Jan Horstmann: Aber man kann ja die Ergebnisse evaluieren, oder? Im Moment wird zum Beispiel getestet, wie GPT einen bei der Erstellung von TEI oder auch bei der Character Recognition unterstützen kann, bei der semantischen Anreicherung von Texten, bei der Visualisierung von digitalen Editionen. Ich kann mir die Ergebnisse angucken und dann mit meiner wie auch immer gearteten Brille da draufschauen und sagen, das ist ein gutes Ergebnis, das ist ein annehmbares Ergebnis, das ist ein schlechtes Ergebnis. Wie kam es dazu? Und dann gucke ich mir meine Prompts an und es gibt ja mittlerweile auch Experimente und Erhebungen darüber, wie Prompt Engineering die Qualität der Ergebnisse beeinflussen kann.
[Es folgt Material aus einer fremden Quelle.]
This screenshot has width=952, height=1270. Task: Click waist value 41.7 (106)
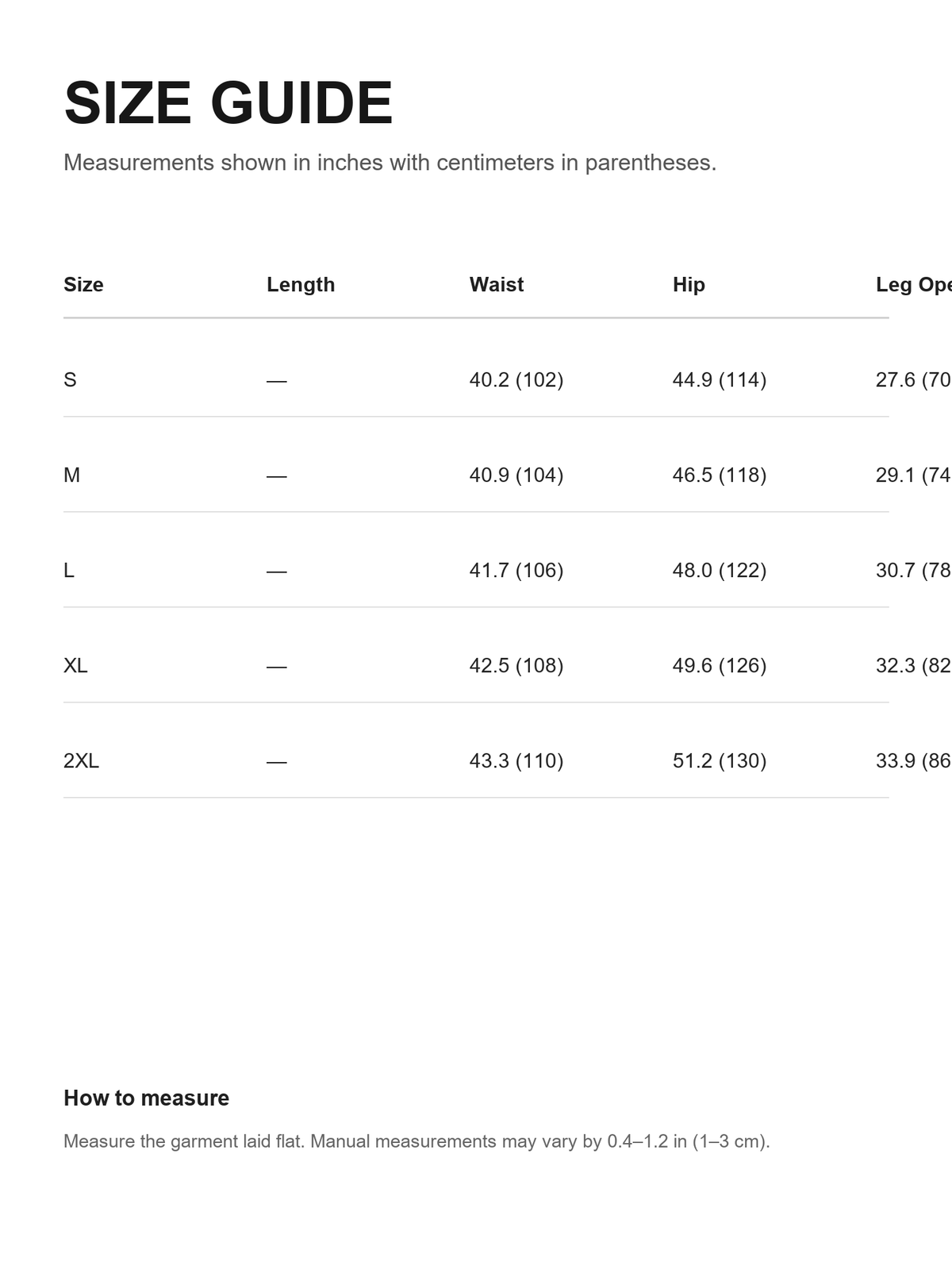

Da entsteht gerade, glaube ich, ein eigener neuer Wissenschaftsbereich. Also mit Prompt Engineering, mit gut gesetzten Prompts kann man die Qualität des Ergebnisses massiv beeinflussen. Und ich weiß nicht, ob es zielführend ist zu sagen, das ist ja immer diese Black Box, und ich weiß gar nicht genau, wie die zu ihren Ergebnissen kommt. Als Geisteswissenschaftler forsche ich aber trotzdem mit diesen Ergebnissen, also ich recherchiere irgendwo, ich nutze Tools und bin interessiert an den Ergebnissen, die da am Ende rauskommen, um sie in meinen geisteswissenschaftlichen Interpretations- oder Forschungsworkflow einzubetten. Und auch die Gegenstände, die wir untersuchen, sind ja menschlich gemachte Artefakte. Da weiß ich auch nicht so genau, wie die zustande gekommen sind. Literarische Texte in meinem Fall, weiß ich nicht, wie die genau geschrieben wurden oder welcher Gedanke zu welcher Formulierung geführt hat.
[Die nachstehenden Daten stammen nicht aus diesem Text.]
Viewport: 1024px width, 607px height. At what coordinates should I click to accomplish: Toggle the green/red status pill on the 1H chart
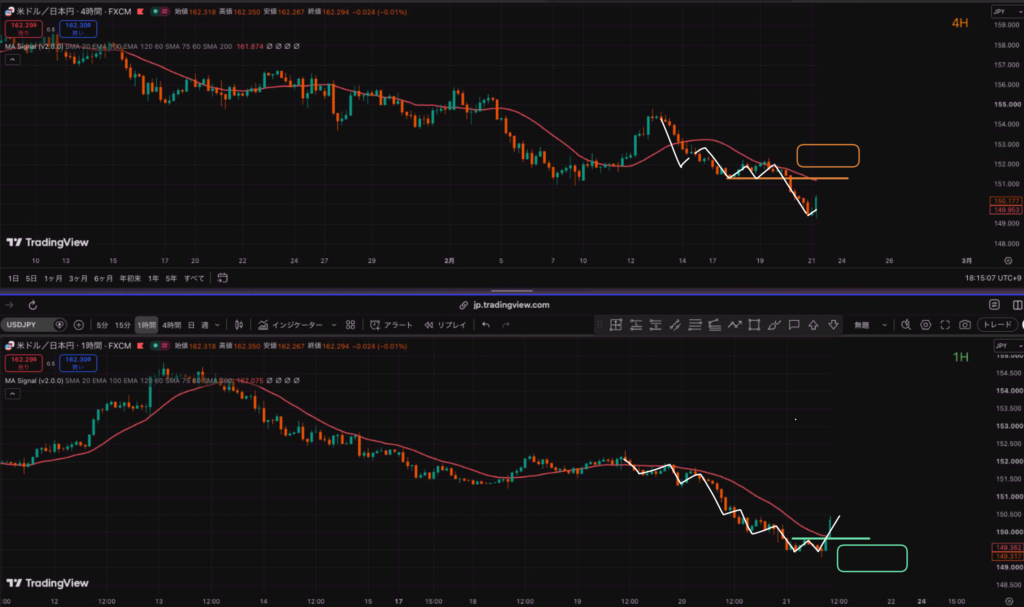click(x=160, y=346)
Redaktion: Ich könnte mir auch vorstellen, dass es einfach einen Methoden-Teil gibt, wo man deutlich macht, wir haben diese und jene Prompts gesetzt, weil wir diese und jene Annahmen haben. Und wenn ich die Methodik plausibel darstelle, kann man immer noch darüber diskutieren, ob sie denn angemessen ist für das, was ich da rausfinden will, aber dann ist es transparent.
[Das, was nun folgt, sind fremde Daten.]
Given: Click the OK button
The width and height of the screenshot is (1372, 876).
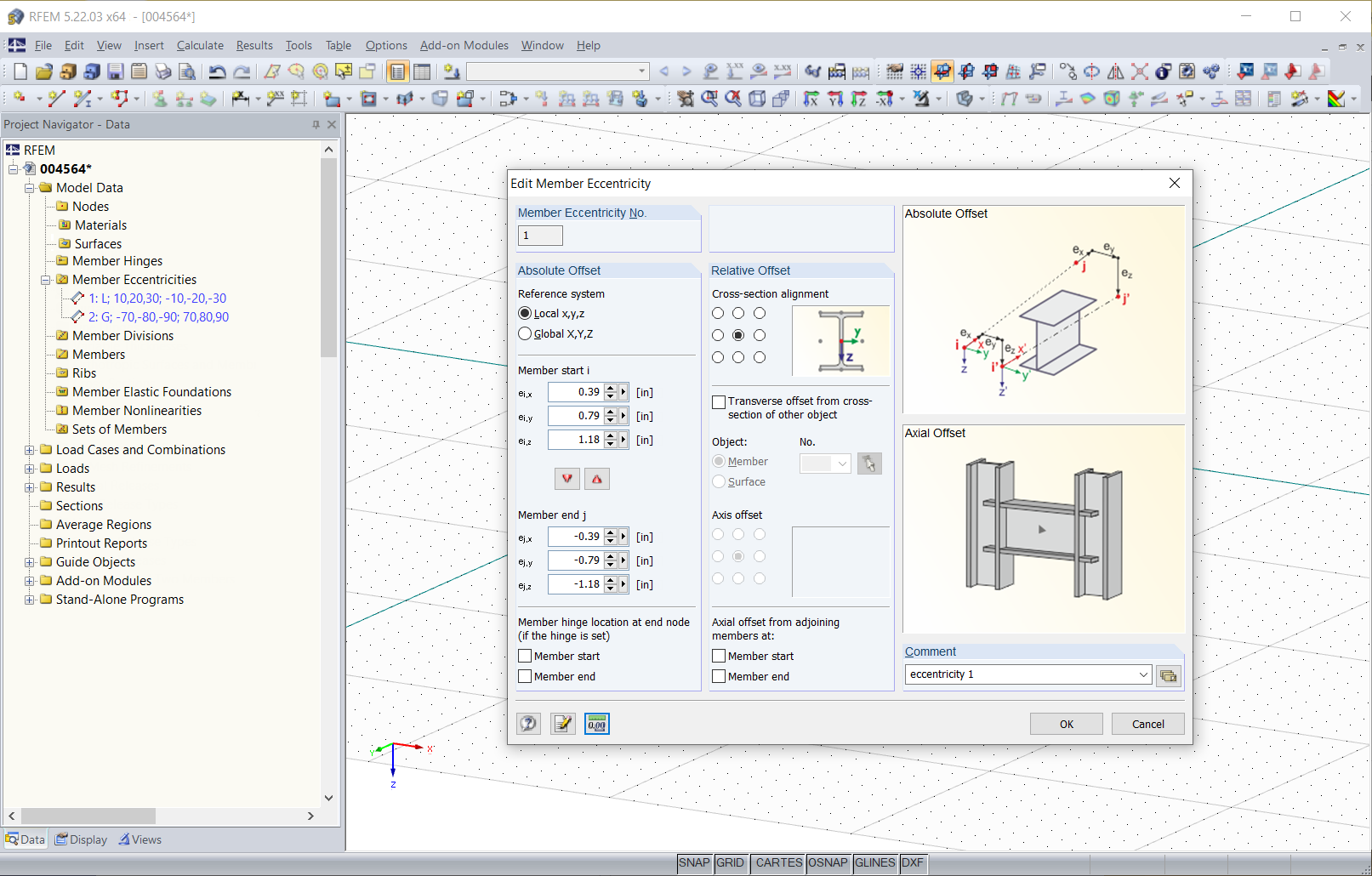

Jan Horstmann: Ich denke auch. Also im Endeffekt ist die Hoffnung, dass viele grundsätzliche Aufgaben, die sehr viel Zeit fressen und sehr viel Kleinstarbeit bedeuten, effektiver erledigt werden. Wie zum Beispiel die schrittweise Erstellung von TEI-Dokumenten bei einer großen Sammlung von Texten: Das sind Standardaufgaben, dafür muss man Regeln definieren, die kann man aber natürlich auch dem Tool zur Verfügung stellen. Das Kontext-Window ermöglicht, dass man ganz konkret auch Regeln festlegt und sagt, erstell mir bitte das TEI nach folgenden Regeln, in dem und dem Schema, bezieh dich dabei bitte auf das und das Regelwerk des TEI-Konsortiums … Das wird sich etablieren, denke ich. Die Frage ist nicht, ob sondern wie. Und die Idee ist, dass die Editoren, die ja wirklich fachlich sehr geschulte, sehr großartig ausgebildete Menschen sind, dass die mehr Zeit bekommen, um die Dinge zu erledigen, die für sie auch interessanter sind. Nicht die manuelle Kleinstarbeit, sondern dass sie zum Beispiel mehr Zeit auf das Schreiben von textkritischen Apparaten verwenden können. In kritischen Editionen ist das ja in der Regel noch wichtiger als das eigentliche Setzen der Buchstaben.